Внесите в таблицу Markdown с колонками «№» и «Текст» строки пунктов от их начала до строки с «546x319 pixels. (x=37, y=85)» включительно, пропустив пустые строки. Изображения в ответ не включайте.

Записи о поиске слов и элементов:
__________________________________________________

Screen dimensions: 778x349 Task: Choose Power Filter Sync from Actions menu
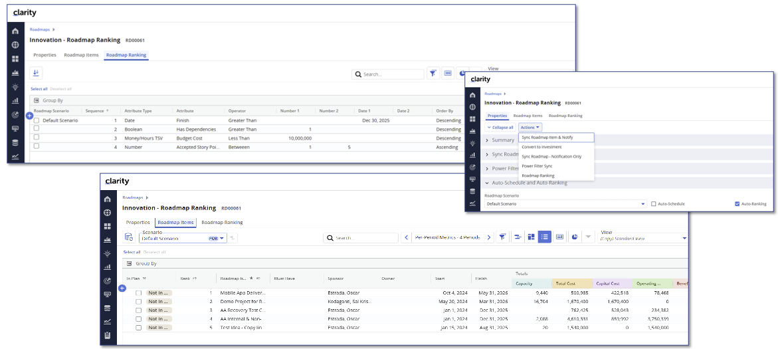click(537, 166)
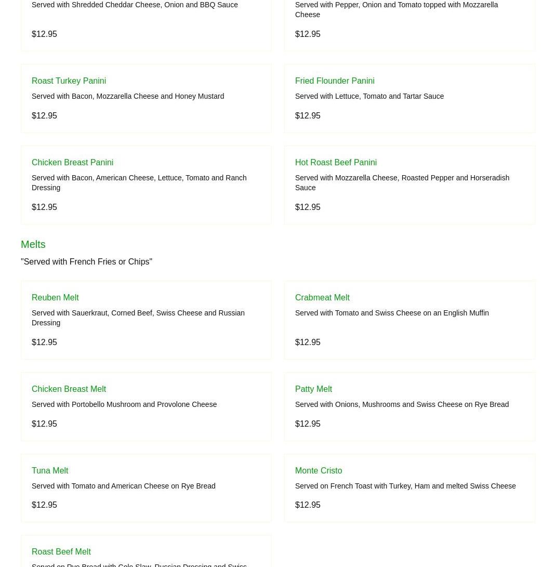Open the Reuben Melt item
This screenshot has width=556, height=567.
point(55,298)
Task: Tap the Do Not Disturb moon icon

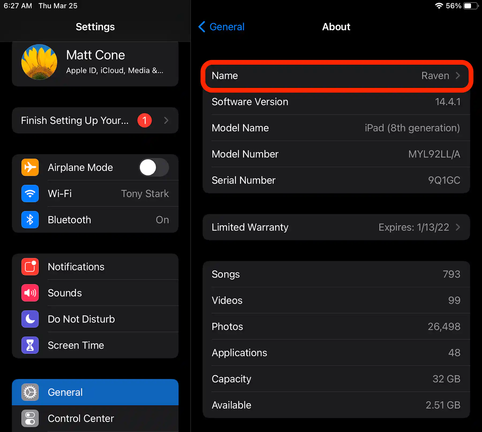Action: coord(30,319)
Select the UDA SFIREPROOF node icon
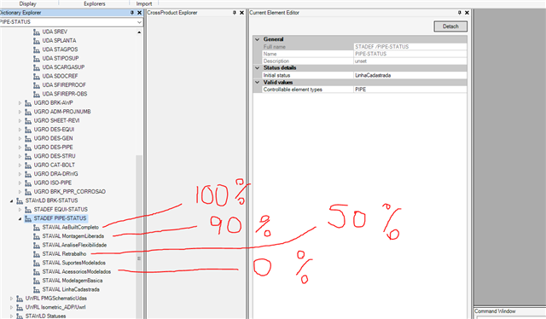546x319 pixels. (x=37, y=85)
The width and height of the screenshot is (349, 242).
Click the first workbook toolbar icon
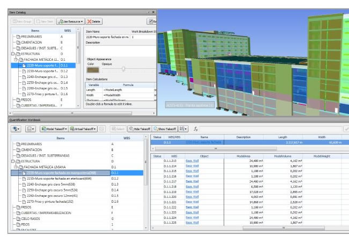pos(17,129)
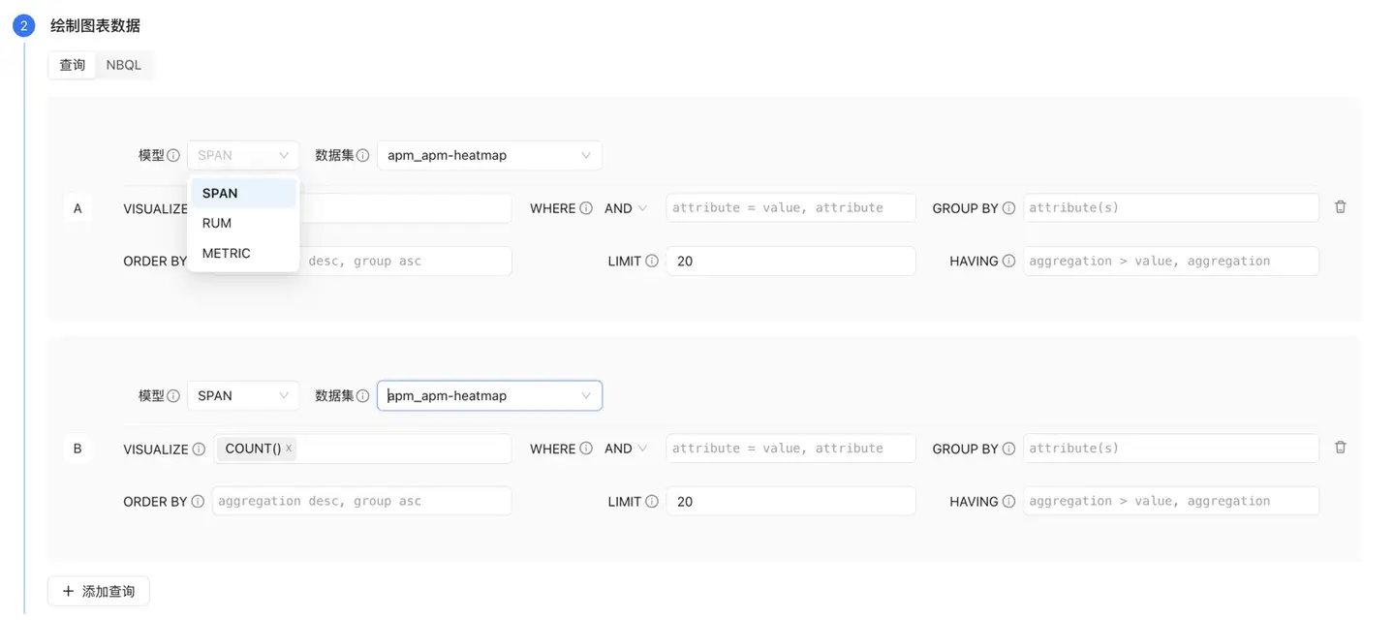Delete query B with trash icon

coord(1340,448)
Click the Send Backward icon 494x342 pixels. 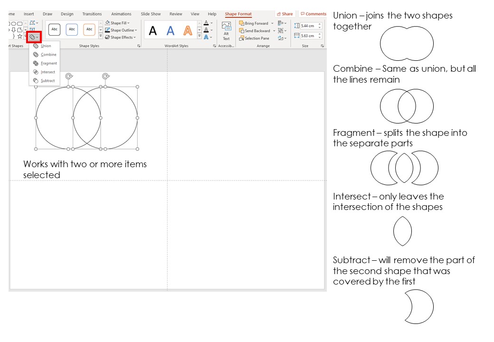241,31
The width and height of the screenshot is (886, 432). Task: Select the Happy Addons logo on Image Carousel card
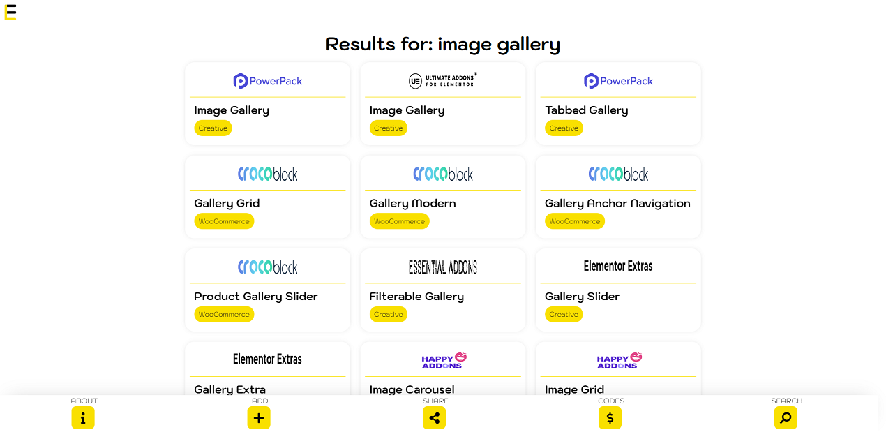(443, 359)
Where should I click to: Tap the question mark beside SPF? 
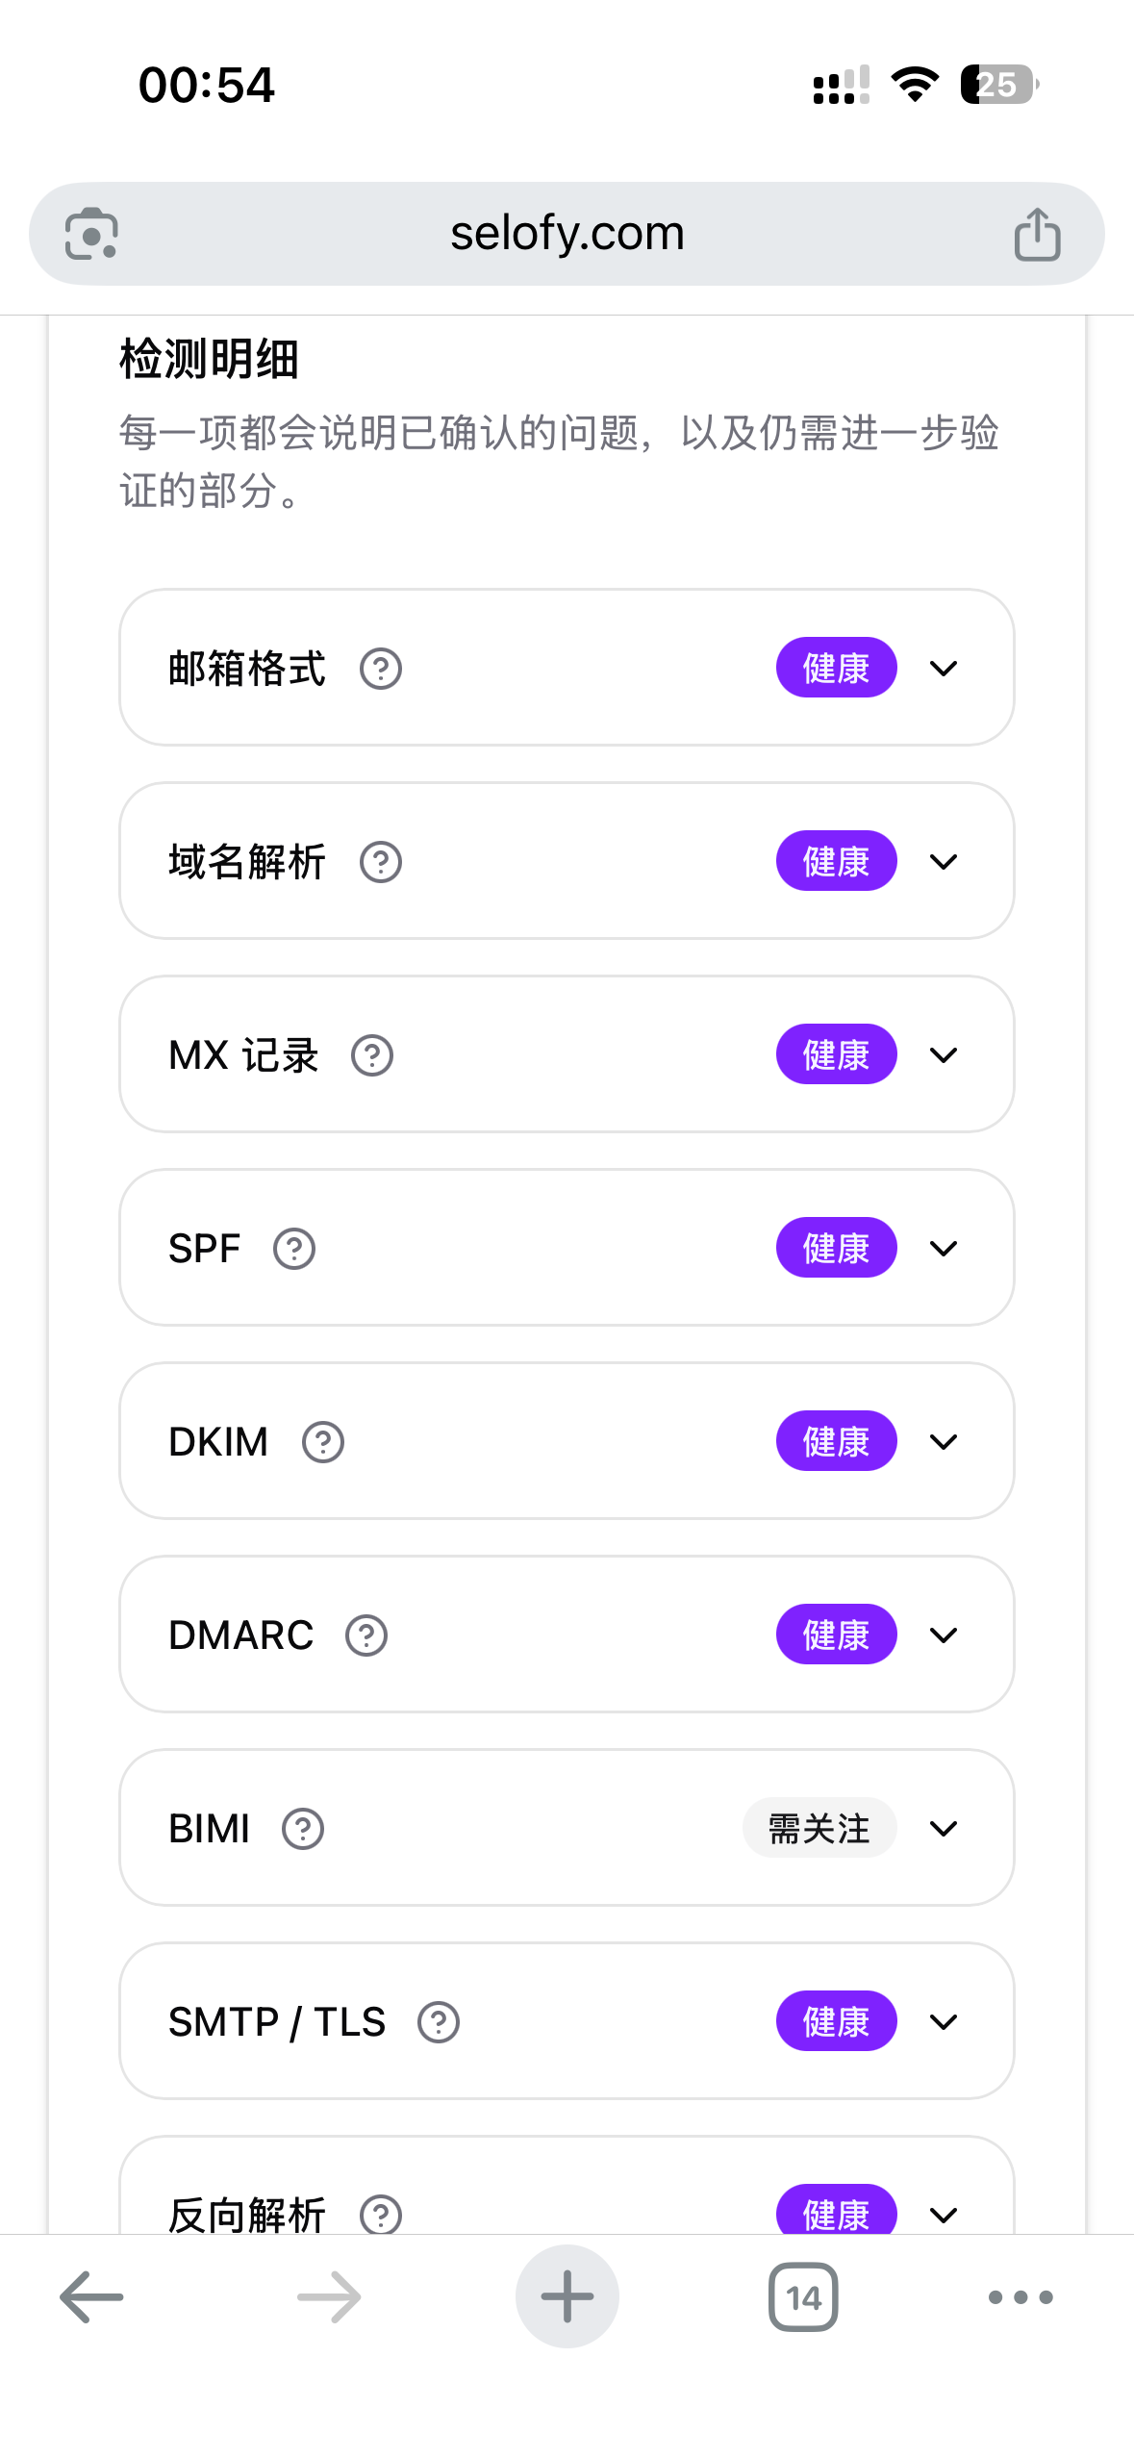coord(294,1249)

__________________________________________________

§ ОТВЕТ НА ЗАДАНИЕ
| № | Текст |
|---|---|
| 1 | Screen dimensions: 778x349 Task: Choose Power Filter Sync from Actions menu |
| 2 | click(537, 166) |
| 3 | Open the Reuben Melt item |
| 4 | This screenshot has width=556, height=567. |
| 5 | point(55,298) |
| 6 | Task: Tap the Do Not Disturb moon icon |
| 7 | Action: coord(30,319) |
| 8 | Select the UDA SFIREPROOF node icon |
| 9 | 546x319 pixels. (x=37, y=85) |